Recalling that he was “crafty” enough not to get caught, the now-84-year-old Associate Professor Aw Swee Eng, Emeritus Consultant, Department of Nuclear Medicine and Molecular Imaging, Singapore General Hospital (SGH), noted that it was his keen interest in biochemistry and strong sense of curiosity to find out how things work that led to the episode of boyhood mischief.

Many years later, those qualities would stand him in good stead. His reputation for teaching biochemistry to medical students in an engaging and relevant manner, and interest in research, reached the ears of the late Dr Kwa Soon Bee, then charged with transforming and modernising the healthcare sector. Dr Kwa, who was Medical Director of SGH (1972-1984) and Permanent Secretary of Health (1984-1996), convinced Assoc Prof Aw to start and head Singapore’s first nuclear medicine unit at SGH.

“I was not trained as a nuclear medicine person. But I like challenges,” said Assoc Prof Aw.

It would be a specialised unit that takes Singapore medicine a step further, using sophisticated radioimmunoassay (RIA) equipment to analyse blood samples.

Established as the Department of Nuclear Medicine in 1980, the department grew quickly, with increasingly complex procedures added to its range of activities. It started with 40 types of RIA tests and a few technetium-99 scans, as well as radioactive iodine to treat hyperthyroidism.

Today, even more kinds of various radioactive materials are used for diagnosis and therapy. Injected into the blood, they emit very fine rays captured on state-of-the-art SPECT (single-photon emission computed tomography) or PET (positron emission tomography) machines to measure the cells’ metabolic activity. Besides diagnosis, nuclear medicine procedures also offer targeted radionuclide therapy for difficult-to-treat and advanced cancers. Radioactive drugs seek out and bind themselves to cancer cells, before delivering a high-dose of radiation to kill the malignant cells and sparing healthy ones.

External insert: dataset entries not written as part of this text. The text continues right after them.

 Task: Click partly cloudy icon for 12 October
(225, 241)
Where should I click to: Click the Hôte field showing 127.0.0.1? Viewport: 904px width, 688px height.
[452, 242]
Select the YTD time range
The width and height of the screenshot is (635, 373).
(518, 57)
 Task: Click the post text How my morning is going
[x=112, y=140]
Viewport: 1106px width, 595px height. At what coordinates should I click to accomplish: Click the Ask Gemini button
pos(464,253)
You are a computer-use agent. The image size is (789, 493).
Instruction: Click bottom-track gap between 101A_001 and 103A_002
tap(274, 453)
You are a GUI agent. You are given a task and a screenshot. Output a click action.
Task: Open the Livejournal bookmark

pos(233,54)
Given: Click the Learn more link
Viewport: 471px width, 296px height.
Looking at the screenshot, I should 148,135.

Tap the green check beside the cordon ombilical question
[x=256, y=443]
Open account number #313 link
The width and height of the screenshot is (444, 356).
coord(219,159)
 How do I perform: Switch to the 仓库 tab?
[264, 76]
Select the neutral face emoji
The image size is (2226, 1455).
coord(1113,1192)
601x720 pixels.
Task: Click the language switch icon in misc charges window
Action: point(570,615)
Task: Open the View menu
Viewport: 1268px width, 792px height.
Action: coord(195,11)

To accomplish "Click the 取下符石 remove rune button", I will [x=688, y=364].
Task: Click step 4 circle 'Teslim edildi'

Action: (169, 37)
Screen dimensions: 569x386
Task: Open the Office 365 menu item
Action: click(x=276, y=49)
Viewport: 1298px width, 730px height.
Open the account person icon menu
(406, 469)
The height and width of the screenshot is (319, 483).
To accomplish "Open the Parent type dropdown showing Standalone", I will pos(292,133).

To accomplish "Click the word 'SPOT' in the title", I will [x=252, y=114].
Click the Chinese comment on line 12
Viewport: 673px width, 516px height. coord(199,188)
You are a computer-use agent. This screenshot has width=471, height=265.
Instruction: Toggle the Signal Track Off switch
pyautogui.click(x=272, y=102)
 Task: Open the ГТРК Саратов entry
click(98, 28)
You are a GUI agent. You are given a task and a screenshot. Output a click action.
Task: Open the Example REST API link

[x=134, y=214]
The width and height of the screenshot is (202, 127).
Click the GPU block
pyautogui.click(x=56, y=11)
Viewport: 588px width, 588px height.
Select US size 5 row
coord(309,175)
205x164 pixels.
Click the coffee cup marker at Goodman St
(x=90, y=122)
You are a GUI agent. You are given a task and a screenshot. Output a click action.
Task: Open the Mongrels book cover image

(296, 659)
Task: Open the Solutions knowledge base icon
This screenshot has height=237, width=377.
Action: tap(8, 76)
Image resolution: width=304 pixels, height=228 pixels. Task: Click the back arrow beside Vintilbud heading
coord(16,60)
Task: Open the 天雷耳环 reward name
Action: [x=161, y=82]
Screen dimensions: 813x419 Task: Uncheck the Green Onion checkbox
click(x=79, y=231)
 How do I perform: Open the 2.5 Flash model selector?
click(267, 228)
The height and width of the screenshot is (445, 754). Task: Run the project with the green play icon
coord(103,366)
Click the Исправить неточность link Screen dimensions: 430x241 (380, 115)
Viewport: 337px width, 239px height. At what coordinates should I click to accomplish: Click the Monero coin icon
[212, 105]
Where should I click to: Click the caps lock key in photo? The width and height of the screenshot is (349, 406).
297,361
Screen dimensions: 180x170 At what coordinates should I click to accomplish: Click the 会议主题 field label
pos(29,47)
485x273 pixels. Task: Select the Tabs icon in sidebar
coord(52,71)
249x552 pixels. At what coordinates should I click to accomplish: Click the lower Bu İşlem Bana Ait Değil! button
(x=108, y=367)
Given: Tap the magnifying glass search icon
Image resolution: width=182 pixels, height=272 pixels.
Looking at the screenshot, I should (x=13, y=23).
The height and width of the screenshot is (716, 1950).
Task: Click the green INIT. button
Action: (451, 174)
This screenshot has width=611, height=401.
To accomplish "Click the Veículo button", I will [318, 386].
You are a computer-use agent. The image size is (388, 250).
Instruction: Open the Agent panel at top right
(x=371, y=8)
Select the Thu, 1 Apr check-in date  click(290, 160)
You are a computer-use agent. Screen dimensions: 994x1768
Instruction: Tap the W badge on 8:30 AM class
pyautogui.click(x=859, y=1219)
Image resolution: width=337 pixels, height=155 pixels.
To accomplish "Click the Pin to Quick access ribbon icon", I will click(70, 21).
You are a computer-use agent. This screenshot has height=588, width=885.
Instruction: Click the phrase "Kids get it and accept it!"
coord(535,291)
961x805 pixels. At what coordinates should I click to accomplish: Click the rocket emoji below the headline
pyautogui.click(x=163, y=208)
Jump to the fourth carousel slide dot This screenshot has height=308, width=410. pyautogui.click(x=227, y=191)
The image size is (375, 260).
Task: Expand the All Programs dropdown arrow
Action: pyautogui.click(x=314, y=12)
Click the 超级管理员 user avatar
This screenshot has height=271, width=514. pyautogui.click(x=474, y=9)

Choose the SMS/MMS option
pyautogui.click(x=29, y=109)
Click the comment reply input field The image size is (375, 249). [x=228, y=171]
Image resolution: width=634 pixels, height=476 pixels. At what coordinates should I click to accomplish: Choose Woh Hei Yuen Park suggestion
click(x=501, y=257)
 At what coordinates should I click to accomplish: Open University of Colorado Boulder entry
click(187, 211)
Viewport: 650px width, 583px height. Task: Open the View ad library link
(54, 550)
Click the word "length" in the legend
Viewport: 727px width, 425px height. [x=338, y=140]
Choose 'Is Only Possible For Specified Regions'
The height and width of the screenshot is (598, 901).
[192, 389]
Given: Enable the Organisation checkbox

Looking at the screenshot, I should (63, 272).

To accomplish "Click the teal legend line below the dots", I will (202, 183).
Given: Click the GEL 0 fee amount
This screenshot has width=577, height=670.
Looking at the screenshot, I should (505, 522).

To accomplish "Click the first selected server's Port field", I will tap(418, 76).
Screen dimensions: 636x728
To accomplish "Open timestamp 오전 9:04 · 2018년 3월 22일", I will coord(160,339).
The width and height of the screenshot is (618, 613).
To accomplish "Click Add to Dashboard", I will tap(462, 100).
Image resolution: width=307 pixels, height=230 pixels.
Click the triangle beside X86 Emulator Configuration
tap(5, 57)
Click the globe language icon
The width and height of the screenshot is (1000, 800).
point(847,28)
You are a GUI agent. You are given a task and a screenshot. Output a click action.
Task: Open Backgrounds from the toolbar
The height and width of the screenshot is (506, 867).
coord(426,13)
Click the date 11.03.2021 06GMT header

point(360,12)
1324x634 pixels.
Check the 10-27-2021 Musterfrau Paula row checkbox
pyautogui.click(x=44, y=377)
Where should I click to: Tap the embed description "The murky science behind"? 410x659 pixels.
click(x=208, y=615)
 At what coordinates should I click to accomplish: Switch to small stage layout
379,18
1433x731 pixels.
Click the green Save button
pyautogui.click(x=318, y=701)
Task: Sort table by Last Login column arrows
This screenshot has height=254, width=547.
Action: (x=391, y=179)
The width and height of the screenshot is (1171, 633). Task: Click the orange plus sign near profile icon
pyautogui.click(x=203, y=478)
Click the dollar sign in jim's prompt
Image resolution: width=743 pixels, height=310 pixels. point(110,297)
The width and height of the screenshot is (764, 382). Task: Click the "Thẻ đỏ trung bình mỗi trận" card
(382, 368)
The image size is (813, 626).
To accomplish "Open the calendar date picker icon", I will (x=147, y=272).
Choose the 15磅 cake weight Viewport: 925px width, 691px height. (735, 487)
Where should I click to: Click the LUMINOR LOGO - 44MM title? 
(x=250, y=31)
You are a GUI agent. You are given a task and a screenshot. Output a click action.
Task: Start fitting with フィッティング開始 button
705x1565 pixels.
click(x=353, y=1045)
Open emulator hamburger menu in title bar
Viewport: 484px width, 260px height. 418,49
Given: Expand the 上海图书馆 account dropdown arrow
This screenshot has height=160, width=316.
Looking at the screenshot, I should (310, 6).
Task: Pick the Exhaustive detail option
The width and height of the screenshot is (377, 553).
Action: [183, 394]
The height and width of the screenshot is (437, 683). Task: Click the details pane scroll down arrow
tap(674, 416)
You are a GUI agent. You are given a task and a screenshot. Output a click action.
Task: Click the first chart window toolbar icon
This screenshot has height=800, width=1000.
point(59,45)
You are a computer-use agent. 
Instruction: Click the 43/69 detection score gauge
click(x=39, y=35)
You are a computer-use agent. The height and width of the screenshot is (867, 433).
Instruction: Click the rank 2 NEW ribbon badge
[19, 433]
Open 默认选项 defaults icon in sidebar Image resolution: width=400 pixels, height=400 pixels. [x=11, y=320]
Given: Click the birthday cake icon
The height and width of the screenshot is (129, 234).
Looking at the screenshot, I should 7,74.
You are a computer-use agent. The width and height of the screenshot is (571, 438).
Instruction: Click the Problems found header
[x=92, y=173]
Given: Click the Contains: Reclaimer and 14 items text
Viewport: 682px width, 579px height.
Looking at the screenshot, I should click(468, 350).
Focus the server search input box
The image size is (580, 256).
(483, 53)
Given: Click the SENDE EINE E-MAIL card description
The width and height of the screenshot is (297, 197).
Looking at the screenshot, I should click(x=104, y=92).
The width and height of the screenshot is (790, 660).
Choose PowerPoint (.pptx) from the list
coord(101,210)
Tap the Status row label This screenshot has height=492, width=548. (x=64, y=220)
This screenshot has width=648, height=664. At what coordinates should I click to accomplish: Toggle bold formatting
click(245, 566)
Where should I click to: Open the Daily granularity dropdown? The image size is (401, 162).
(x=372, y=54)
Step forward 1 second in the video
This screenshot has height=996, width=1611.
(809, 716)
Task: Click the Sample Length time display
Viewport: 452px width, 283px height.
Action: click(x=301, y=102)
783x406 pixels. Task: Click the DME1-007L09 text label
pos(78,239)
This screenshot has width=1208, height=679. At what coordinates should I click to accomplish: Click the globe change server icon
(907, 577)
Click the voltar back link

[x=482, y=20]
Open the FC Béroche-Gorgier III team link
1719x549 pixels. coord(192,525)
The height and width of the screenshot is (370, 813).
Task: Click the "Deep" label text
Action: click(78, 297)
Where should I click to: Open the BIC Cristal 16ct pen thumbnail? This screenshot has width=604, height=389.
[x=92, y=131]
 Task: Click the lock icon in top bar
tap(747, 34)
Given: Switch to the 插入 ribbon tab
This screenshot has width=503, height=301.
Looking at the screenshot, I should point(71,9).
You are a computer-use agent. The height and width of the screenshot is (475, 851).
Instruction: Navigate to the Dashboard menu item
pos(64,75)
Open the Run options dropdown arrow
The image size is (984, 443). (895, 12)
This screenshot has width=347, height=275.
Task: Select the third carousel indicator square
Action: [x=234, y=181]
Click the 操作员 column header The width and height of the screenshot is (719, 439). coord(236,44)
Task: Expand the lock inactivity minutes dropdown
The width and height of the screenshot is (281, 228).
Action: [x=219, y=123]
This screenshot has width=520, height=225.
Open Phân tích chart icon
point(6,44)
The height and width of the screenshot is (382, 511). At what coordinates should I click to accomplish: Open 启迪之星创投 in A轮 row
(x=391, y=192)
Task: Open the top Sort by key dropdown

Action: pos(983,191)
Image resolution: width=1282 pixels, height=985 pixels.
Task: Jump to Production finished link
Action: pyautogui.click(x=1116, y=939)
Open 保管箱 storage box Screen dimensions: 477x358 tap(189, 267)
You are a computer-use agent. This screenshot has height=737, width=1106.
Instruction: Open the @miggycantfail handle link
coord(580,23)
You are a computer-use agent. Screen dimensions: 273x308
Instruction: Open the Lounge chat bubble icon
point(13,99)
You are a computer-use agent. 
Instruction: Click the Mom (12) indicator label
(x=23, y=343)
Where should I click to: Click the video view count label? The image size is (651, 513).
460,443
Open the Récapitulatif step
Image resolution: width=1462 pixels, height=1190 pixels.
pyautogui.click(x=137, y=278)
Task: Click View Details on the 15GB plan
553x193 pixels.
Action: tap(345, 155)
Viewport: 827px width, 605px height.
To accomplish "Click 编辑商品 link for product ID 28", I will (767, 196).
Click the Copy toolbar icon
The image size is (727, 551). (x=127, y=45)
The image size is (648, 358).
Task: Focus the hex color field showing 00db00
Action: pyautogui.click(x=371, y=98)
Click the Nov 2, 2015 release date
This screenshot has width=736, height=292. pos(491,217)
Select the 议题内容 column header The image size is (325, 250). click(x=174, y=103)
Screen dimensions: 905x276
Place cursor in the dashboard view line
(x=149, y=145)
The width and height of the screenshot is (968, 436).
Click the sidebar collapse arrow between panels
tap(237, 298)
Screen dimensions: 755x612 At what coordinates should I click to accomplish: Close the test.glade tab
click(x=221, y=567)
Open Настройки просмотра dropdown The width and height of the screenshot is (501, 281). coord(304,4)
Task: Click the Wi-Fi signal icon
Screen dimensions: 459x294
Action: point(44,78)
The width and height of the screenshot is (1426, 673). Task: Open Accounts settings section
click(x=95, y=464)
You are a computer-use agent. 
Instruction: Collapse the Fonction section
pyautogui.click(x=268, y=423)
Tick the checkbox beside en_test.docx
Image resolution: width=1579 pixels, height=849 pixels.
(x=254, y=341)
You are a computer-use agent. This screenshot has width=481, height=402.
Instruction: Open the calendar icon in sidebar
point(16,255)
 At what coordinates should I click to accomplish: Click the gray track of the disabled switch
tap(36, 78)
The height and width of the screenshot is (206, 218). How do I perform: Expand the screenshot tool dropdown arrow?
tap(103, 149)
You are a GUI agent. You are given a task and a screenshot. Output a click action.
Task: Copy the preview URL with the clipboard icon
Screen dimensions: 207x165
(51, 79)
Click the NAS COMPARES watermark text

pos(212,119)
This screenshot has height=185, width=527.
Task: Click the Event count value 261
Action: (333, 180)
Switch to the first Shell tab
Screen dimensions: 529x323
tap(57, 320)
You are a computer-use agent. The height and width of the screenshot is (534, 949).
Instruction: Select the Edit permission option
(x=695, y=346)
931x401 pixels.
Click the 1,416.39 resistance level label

To date, the avid researcher has published close to 80 papers in local and international refereed journals. “I was interested in antigen, antibody reaction and immunology,” said Assoc Prof Aw.

He also promoted the research culture in SGH in the early days, and served as the hospital’s first Director of the Department of Clinical Research from 1989 to 2009. This became an early platform to kick-start the research careers and achievements of many doctors and staff, including Singapore’s leading clinician-scientists, who have gone on to receive many prestigious accolades and achieve national and international recognition for their research.

Assoc Prof Aw was Chairman of the SGH Institutional Review Board (IRB) from 1993 to 2009 and subsequently the SingHealth Centralised IRB for another six years, as well as Chairman of A*STAR IRB since 2017.

He is well loved and respected by his staff, not least for his keen sense of humour, but also his humility and concern for others. Some of the work of his department and that of Pathology were similarly concerned with diagnosis of blood samples, and he envisaged that some RIA tests would eventually be moved to Pathology. Over the years since then, the department has continued to grow and develop new areas of radionuclide imaging and therapy for patient care, and is currently one of the most recognised centres for nuclear medicine and theranostics (therapeutics and diagnostics) in the region.

The spunky boy matured into a deeply religious man, conducting and recording bible studies and courses at his church. The father of two — both in healthcare — and grandfather of three wanted to teach at one time. But his interest in the broader questions about life pulled him in a different direction. Lauded for his life’s work in the specialty, and possibly deemed as Singapore’s Father of Nuclear Medicine, Assoc Prof Aw was bestowed the esteemed title of Emeritus Consultant this year.